Rebecca Rather is my baking idol. She runs a bakery in the Hill Country of Texas named ‘Rather Sweet.’ Everything Rebecca makes is the best version of itself, entirely from scratch, and completely mouth-watering. Just for example, instead of the classic Tres Leches cake, she makes Muchas Leches Cake. I’ve been making the pages of her cookbook, Rather Sweet, sticky for years.
Her recipe for ‘Jailhouse Potato-Cinnamon Rolls’ caught my eye in the breakfast chapter not only because they are perfect pinwheels of deliciousness, but also because the recipe is based on a version of leftover mashed potato rolls served in a nearby prison. Only Rebecca could take such a recipe and spin it into a crave-worthy beauty. It’s the first recipe in the book, so you know she’d hang her hat on it.
The full-size recipe always turns out great; although, two people can (and should) only eat so many cinnamon rolls. I scaled down Rebecca’s recipe to make just two cinnamon rolls. When baked in a bread loaf pan, the serving size is just right.
Don’t be afraid of baking with yeast, I’m going to walk you through this one. This recipe even works in the dead of the winter when your kitchen is a bit chilly.
The best part is: you don’t even have to have leftover mashed potatoes. We’re going to boil a potato from scratch, and use the leftover starchy cooking water in the final dough.
We’re only dealing with a handful of dough to make these cinnamon rolls (see photo below). If you find dough to be intimidating, please, start with this small-batch recipe. You’ll work your way up to yeast superstar in no time. While we have 2 rise times in this recipe, you can use a preheated oven that is turned off for a quick rise. You’ll have these rolls out of the oven in about 2 hours. Not bad, right? If that’s too much to ask for in the morning, I’ve had great luck using Rebecca’s instructions to store the dough in the fridge overnight after the first rise. I’m convinced this recipe is flawless.

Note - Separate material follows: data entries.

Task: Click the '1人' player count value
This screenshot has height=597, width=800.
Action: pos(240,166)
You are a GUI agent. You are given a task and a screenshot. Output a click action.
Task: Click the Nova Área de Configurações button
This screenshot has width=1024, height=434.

- 5 oz. russet potato, peeled*
- 1½ teaspoons active, dry yeast
- 2 tablespoons sugar (plus a pinch for the yeast)
- 2 tablespoons butter, melted (plus ½ tablespoon extra for bowl)
- 1½ cups flour
- 2 tablespoons butter, melted
- ¼ cup light brown sugar
- 1½ teaspoons ground cinnamon
- ½ cup powdered sugar
- splash of milk
- See the note about the potato below. Place the raw potato and 1 cup of cold water in a small saucepan. Bring to a boil and cook until the potato is done (it slides off a knife when pierced after 10-15 minutes).
- Drain the potatoes, reserving the cooking water in a glass liquid measuring cup. Add enough fresh water to the reserved water to equal ¾ cup TOTAL. (Note: you may not have to add any water at all). Place a thermometer inside the water and wait until it cools down to 108-115-degrees F.
- Meanwhile, mash the drained potatoes and set aside in a medium bowl.
- Once the water has cooled to the ideal temperature range, add the yeast and a pinch of the sugar. Stir to dissolve, and then let rest until foamy, about 5 minutes. If the yeast does not foam, it's dead. Start over with fresh water and fresh yeast. (If this does happen to you, you could use all plain water for this step--no need to boil extra potatoes).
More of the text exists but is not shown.